Misalnya, mata pelajaran seperti matematika dan bahasa Indonesia sering kali
diajarkan secara mekanis, stanpa ruang untuk eksplorasi. Akibatnya, generasi
muda seperti saya merasa terjebak dalam sistem yang memproduksi
"robot" pendidikan, bukan inovator. Data dari UNESCO menunjukkan
bahwa Indonesia masih tertinggal dalam indeks pendidikan global, dengan skor
PISA (Programme for International Student Assessment) yang stagnan. Regulasi
ini, yang seharusnya fleksibel, justru menjadi belenggu yang menghambat
perkembangan potensi individu.
Kedua,
isu aksesibilitas pendidikan merupakan kritik besar lainnya. Meskipun
Undang-Undang Sistem Pendidikan Nasional (UU Sisdiknas) No. 20 Tahun 2003
menjamin pendidikan gratis untuk jenjang dasar, kenyataannya tidak semua anak
Indonesia bisa menikmatinya. Regulasi tentang sekolah negeri dan swasta sering
kali menciptakan kesenjangan. Di daerah pedesaan atau terpencil, infrastruktur
sekolah buruk, guru yang kurang kompeten, dan biaya tersembunyi seperti seragam
atau buku membuat pendidikan menjadi mimpi yang sulit diwujudkan. Berdasarkan
data dari Kementerian Pendidikan dan Kebudayaan, sekitar 2,5 juta anak usia
sekolah tidak bersekolah pada tahun 2022. Regulasi yang ada gagal mengatasi
disparitas regional; misalnya, program BOS (Bantuan Operasional Sekolah) sering
kali tidak merata distribusinya. Ini bukan hanya masalah regulasi, tapi juga
implementasi yang lemah, yang memperburuk ketimpangan sosial. Sebagai generasi
muda, kita melihat teman-teman kita yang terpaksa putus sekolah karena ekonomi
keluarga, sementara regulasi seolah-olah mengabaikan realitas ini.

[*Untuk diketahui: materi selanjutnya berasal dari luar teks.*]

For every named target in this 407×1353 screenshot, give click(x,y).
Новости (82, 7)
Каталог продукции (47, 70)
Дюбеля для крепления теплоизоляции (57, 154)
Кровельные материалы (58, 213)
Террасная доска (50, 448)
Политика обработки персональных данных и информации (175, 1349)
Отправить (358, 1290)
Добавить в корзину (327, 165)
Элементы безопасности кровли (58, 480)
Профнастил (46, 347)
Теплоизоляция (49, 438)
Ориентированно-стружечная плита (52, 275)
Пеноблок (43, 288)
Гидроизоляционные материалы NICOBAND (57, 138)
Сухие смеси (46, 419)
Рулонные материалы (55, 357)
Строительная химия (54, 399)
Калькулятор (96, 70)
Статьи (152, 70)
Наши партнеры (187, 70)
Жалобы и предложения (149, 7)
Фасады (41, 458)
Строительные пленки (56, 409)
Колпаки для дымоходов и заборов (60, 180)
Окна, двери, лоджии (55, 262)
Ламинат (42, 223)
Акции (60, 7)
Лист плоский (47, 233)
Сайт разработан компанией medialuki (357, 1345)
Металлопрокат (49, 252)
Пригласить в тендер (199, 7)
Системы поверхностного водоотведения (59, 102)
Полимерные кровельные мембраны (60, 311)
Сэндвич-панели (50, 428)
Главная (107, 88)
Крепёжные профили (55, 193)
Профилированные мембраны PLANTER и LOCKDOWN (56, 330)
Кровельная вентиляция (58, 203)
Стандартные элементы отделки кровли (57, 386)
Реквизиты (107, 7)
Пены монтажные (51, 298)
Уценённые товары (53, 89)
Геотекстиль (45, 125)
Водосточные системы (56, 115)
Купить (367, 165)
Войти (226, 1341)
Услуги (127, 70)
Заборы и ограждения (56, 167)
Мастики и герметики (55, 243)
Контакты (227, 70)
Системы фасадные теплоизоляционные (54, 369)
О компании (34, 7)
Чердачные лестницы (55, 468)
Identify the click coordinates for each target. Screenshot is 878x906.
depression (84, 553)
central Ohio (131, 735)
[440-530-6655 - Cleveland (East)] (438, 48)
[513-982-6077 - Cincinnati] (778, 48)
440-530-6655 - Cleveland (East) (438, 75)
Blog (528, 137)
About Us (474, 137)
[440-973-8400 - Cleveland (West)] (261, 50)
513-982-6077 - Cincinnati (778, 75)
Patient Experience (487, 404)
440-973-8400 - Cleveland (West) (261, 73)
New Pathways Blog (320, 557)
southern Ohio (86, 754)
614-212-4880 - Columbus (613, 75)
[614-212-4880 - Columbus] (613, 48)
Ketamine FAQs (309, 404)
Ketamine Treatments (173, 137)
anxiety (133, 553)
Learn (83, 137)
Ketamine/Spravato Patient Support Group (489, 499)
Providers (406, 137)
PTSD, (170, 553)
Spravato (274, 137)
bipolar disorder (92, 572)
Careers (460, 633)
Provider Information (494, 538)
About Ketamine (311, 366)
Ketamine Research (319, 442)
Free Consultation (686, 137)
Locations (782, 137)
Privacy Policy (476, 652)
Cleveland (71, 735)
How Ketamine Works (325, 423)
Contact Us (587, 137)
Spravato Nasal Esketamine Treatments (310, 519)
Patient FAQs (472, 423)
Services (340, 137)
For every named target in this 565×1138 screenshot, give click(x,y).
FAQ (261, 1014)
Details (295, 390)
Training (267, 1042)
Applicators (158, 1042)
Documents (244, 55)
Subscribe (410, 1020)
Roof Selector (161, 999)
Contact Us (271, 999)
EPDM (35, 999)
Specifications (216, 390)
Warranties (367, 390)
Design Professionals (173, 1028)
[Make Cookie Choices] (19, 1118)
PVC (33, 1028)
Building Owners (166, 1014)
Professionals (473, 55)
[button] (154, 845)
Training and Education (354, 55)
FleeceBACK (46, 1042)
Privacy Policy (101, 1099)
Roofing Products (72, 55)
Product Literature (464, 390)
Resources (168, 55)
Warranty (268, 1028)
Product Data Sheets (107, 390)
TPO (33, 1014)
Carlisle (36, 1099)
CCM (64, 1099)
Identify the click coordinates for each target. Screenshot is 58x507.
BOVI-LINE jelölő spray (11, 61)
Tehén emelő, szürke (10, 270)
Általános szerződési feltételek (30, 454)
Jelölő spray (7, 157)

Ketiga, pengaruh politik terhadap regulasi pendidikan tidak bisa
diabaikan. Pendidikan di Indonesia sering kali dijadikan alat politik, di mana
kurikulum dan kebijakan diubah sesuai dengan kepentingan penguasa. Contohnya,
revisi kurikulum yang sering terjadi—dari KTSP ke Kurikulum 2013, lalu ke
Merdeka Belajar—bukanlah respons terhadap kebutuhan siswa, melainkan reaksi
terhadap tekanan politik. Program Merdeka Belajar yang diluncurkan pada 2020,
meskipun bertujuan baik untuk mengurangi beban ujian, sering kali dikritik
karena implementasinya yang tergesa-gesa dan kurangnya evaluasi. Regulasi
seperti ini menciptakan ketidakstabilan, di mana guru dan siswa harus
beradaptasi terus-menerus tanpa dukungan memadai. Lebih buruk lagi, pendidikan
tinggi seperti perguruan tinggi negeri sering kali dipengaruhi oleh regulasi
yang membatasi kebebasan akademik, seperti larangan diskusi tentang isu-isu
sensitif. Ini menimbulkan budaya takut dan sensor, yang bertentangan dengan
semangat pendidikan sebagai pilar demokrasi.
Selain itu, regulasi tentang tenaga pendidik juga patut dikritik.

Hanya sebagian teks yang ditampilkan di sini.